What you should do: Exactly reproduce the lines from the line containing "Viewport: 1658px width, 901px height." to the end of the data below, inclusive, and nothing else.

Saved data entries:

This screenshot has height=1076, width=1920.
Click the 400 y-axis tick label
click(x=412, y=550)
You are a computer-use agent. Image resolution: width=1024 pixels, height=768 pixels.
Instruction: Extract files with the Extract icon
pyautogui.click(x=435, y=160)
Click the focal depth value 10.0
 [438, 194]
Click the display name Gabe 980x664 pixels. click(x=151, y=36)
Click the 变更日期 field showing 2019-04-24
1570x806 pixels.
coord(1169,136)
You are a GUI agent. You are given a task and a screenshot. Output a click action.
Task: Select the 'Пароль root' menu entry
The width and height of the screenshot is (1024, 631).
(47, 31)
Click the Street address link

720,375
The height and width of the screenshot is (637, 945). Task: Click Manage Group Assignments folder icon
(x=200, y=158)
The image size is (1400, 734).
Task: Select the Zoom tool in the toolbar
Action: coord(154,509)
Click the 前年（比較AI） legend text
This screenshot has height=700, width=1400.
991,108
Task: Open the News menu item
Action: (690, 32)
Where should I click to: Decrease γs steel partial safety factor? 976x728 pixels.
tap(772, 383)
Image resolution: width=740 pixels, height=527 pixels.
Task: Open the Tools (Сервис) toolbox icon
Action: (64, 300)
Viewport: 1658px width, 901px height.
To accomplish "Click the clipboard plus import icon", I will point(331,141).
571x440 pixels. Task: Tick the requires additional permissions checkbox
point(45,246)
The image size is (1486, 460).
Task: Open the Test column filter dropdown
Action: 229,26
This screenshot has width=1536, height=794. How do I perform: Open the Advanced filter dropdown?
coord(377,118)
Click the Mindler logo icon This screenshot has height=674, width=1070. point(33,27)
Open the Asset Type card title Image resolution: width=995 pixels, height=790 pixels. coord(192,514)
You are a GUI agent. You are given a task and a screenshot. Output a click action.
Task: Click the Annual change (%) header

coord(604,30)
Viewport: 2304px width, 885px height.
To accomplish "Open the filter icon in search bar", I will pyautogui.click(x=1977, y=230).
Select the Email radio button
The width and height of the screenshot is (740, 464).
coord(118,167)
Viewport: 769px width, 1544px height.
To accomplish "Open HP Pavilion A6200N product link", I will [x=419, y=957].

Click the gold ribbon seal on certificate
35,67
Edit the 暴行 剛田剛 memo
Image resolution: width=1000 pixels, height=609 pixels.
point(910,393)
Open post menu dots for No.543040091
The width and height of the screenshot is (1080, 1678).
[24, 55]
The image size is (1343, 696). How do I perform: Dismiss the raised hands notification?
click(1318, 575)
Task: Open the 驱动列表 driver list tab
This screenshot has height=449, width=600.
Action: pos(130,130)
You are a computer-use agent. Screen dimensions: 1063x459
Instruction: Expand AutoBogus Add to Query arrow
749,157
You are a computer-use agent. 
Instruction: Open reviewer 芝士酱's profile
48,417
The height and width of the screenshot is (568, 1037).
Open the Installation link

The completed task:
Viewport: 1658px width, 901px height.
To accomplish "Click the clipboard plus import icon", I will point(331,141).
571x440 pixels. Task: Tick the requires additional permissions checkbox
point(45,246)
The image size is (1486, 460).
Task: Open the Test column filter dropdown
Action: 229,26
This screenshot has width=1536, height=794. How do I perform: Open the Advanced filter dropdown?
coord(377,118)
Click the Mindler logo icon This screenshot has height=674, width=1070. point(33,27)
Open the Asset Type card title Image resolution: width=995 pixels, height=790 pixels. coord(192,514)
You are a GUI agent. You are given a task and a screenshot. Output a click action.
Task: Click the Annual change (%) header

coord(604,30)
Viewport: 2304px width, 885px height.
To accomplish "Open the filter icon in search bar", I will pyautogui.click(x=1977, y=230).
Select the Email radio button
The width and height of the screenshot is (740, 464).
coord(118,167)
Viewport: 769px width, 1544px height.
To accomplish "Open HP Pavilion A6200N product link", I will [x=419, y=957].

Click the gold ribbon seal on certificate
35,67
Edit the 暴行 剛田剛 memo
Image resolution: width=1000 pixels, height=609 pixels.
point(910,393)
Open post menu dots for No.543040091
The width and height of the screenshot is (1080, 1678).
[24, 55]
The image size is (1343, 696). How do I perform: Dismiss the raised hands notification?
click(1318, 575)
Task: Open the 驱动列表 driver list tab
This screenshot has height=449, width=600.
Action: pos(130,130)
You are a computer-use agent. Screen dimensions: 1063x459
Instruction: Expand AutoBogus Add to Query arrow
749,157
You are a computer-use agent. 
Instruction: Open reviewer 芝士酱's profile
48,417
The height and width of the screenshot is (568, 1037).
Open the Installation link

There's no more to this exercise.